_Problem description:_ Starting at the line that contains "Where should I click to: Switch", write out every line through the end of the records exactly as it stands, and leave out all pictures.

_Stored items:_
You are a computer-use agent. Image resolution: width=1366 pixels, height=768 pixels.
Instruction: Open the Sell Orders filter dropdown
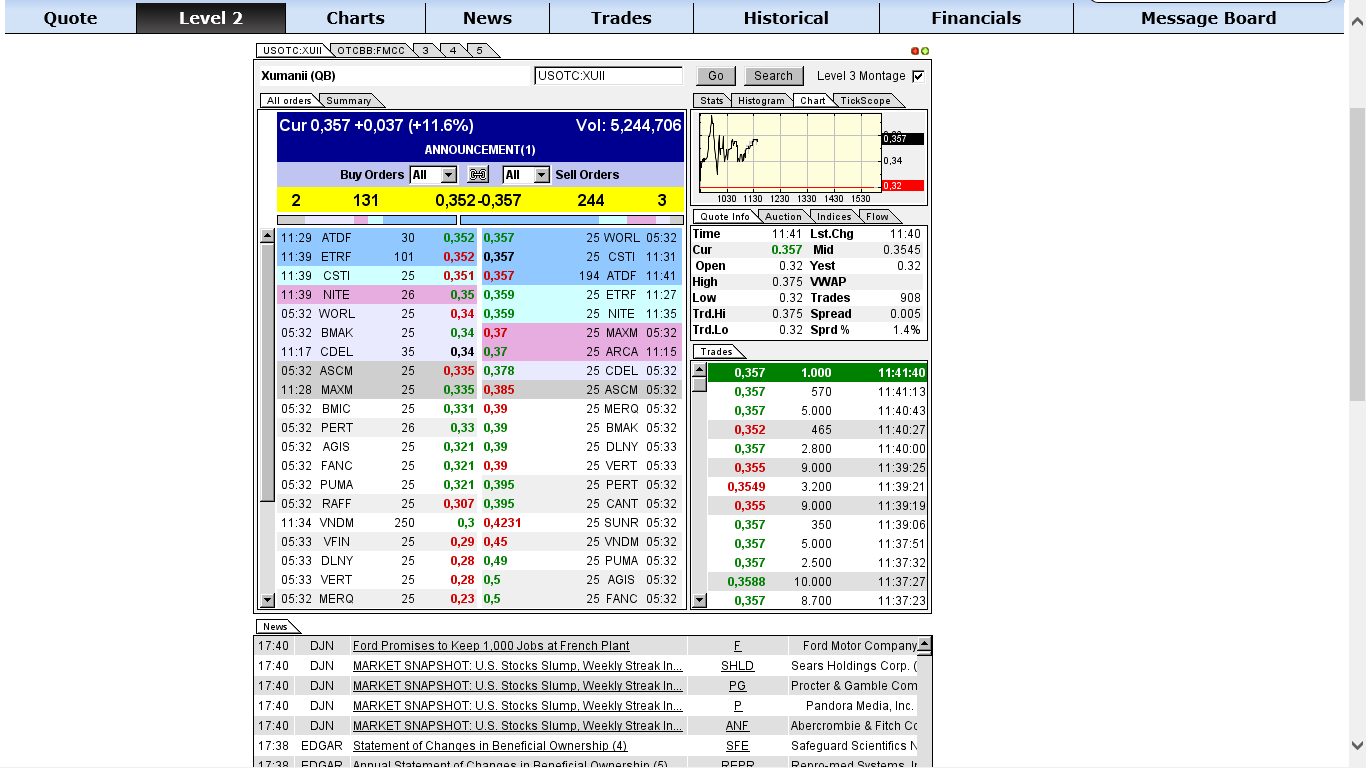click(x=541, y=175)
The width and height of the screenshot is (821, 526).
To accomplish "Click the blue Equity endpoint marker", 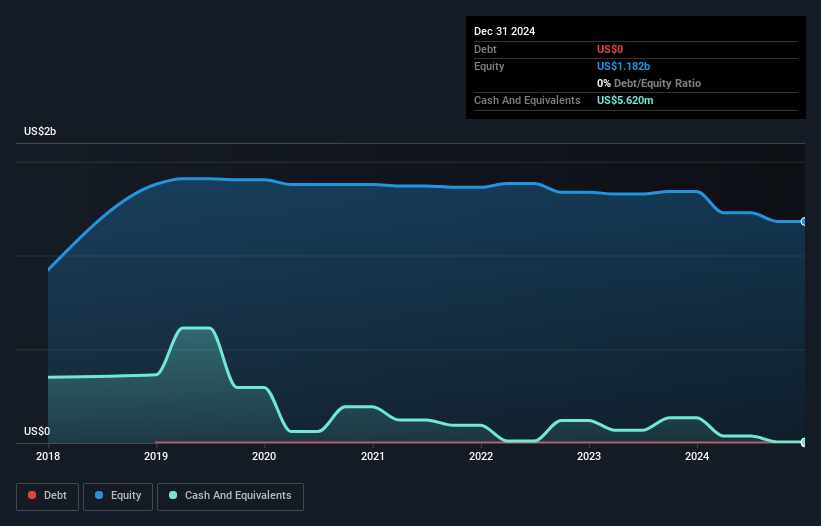I will pos(803,221).
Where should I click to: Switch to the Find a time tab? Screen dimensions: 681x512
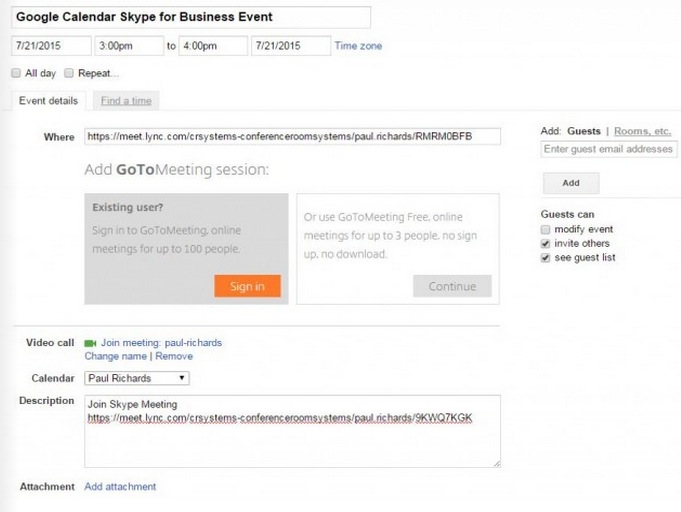point(126,101)
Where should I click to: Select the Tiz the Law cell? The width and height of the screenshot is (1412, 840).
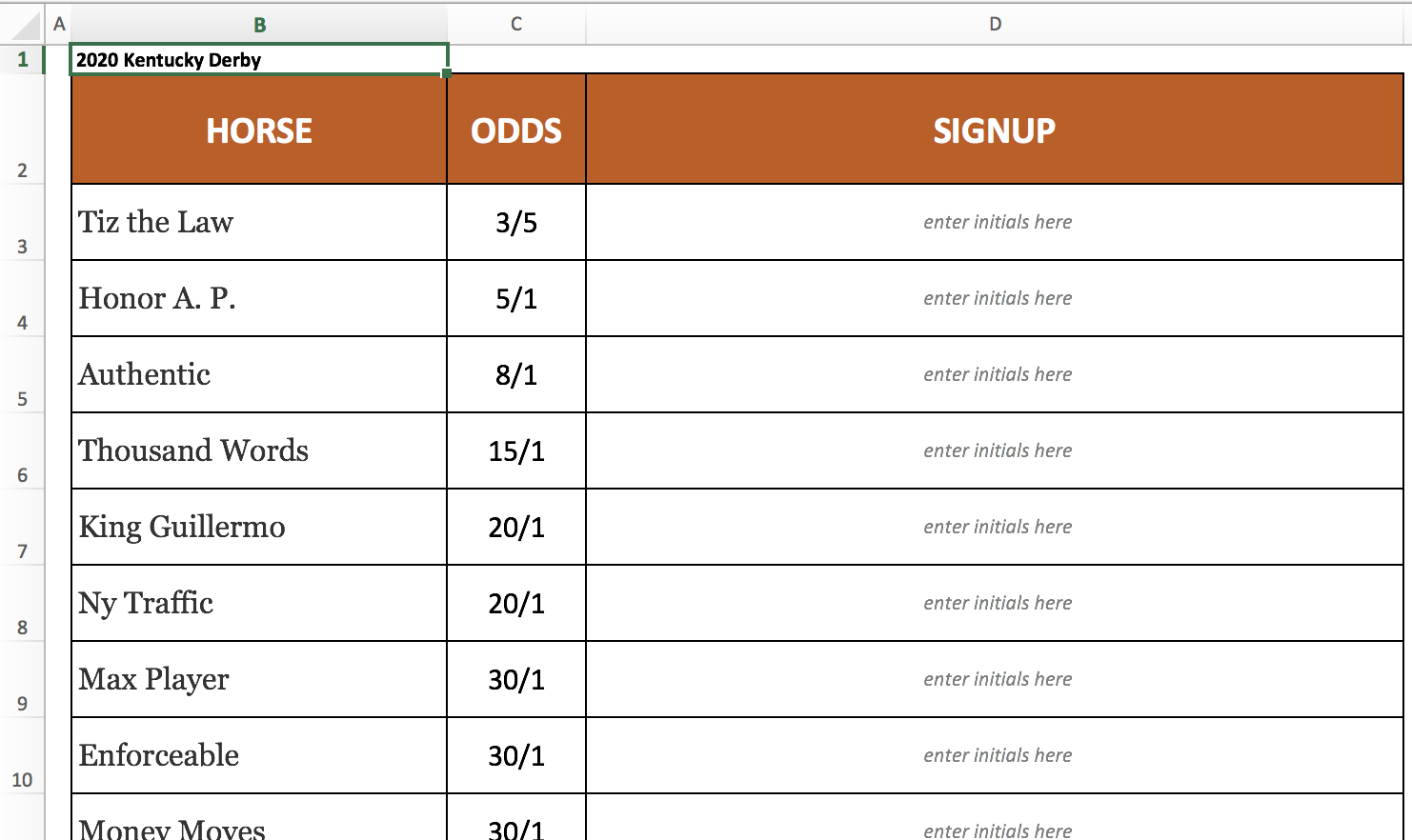[259, 222]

_Response box:_
Where should I click to: Switch to the Find a time tab? Screen dimensions: 681x512
point(126,101)
Where should I click to: Select the Tiz the Law cell? The width and height of the screenshot is (1412, 840).
[259, 222]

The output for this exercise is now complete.